> [PROBLEM DETAILS]
Determine the number of lines in the listing below that hold the word "computer". Write the number alone.

> [TASK DATA]

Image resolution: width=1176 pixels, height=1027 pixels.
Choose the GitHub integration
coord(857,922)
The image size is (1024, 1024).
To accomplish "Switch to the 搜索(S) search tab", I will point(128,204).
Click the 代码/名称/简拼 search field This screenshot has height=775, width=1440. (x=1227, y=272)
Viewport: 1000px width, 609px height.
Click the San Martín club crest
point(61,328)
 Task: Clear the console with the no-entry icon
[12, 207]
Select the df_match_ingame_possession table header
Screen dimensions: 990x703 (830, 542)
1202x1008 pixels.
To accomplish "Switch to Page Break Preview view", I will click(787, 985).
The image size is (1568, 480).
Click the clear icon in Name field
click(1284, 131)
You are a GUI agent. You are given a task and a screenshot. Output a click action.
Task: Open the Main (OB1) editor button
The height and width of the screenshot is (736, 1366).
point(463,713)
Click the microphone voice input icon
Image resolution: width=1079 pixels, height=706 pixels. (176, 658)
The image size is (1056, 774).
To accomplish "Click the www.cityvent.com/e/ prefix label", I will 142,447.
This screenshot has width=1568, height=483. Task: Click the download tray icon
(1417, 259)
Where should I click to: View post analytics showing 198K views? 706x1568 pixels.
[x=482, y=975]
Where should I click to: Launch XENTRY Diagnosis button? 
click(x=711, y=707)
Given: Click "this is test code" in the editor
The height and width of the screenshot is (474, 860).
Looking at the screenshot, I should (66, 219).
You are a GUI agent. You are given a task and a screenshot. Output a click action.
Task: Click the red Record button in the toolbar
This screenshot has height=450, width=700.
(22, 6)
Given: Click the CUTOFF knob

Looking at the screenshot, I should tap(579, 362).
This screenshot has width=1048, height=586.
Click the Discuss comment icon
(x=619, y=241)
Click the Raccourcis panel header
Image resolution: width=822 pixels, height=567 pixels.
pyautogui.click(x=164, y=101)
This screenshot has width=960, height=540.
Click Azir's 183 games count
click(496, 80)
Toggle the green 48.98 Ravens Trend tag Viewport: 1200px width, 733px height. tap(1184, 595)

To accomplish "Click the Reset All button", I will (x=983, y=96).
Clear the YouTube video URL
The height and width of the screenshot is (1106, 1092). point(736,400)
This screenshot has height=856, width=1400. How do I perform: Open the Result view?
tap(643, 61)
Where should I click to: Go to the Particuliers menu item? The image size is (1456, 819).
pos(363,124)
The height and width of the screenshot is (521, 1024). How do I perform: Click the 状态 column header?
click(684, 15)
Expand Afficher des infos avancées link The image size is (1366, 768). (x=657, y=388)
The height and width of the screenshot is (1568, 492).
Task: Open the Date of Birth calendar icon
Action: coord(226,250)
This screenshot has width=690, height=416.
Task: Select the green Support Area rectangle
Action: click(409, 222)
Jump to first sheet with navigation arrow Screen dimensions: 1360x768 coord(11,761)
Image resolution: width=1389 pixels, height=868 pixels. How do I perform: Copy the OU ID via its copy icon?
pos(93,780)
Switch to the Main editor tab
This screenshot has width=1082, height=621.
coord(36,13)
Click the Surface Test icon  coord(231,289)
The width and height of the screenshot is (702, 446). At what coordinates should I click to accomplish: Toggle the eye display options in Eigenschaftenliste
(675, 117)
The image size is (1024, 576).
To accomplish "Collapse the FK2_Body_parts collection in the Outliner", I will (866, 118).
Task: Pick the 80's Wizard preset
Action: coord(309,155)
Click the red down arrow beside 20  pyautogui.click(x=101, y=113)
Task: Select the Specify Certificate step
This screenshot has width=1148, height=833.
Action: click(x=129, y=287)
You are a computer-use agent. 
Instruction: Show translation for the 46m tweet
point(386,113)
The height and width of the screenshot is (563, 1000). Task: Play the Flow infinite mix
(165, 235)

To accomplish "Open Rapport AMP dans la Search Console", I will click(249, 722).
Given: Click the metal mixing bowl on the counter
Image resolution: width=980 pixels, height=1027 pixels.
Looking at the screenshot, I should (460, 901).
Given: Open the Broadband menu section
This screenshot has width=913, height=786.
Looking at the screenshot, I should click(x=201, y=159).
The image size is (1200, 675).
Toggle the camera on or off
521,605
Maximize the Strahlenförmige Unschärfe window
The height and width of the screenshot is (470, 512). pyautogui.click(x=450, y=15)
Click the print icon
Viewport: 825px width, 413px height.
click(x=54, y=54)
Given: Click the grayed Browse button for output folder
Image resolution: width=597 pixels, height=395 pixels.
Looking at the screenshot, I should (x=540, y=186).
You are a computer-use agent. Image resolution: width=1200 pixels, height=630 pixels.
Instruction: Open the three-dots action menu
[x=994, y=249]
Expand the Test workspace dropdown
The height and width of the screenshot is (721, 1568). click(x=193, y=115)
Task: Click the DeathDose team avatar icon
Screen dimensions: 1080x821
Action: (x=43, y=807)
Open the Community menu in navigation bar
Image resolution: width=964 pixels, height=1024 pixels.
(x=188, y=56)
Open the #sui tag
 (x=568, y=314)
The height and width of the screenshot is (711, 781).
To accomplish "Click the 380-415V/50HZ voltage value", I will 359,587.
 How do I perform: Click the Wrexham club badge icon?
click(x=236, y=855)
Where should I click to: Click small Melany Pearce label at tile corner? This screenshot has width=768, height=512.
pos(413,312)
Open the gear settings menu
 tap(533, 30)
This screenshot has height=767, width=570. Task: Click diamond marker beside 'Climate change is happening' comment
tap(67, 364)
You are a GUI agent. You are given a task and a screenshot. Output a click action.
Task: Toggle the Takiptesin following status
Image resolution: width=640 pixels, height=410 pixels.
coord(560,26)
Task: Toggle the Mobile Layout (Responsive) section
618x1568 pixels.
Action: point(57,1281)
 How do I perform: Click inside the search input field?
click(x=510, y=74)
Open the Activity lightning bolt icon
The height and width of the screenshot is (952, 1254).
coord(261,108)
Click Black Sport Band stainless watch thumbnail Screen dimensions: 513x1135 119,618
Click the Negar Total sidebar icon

> [WORKED SOLUTION]
2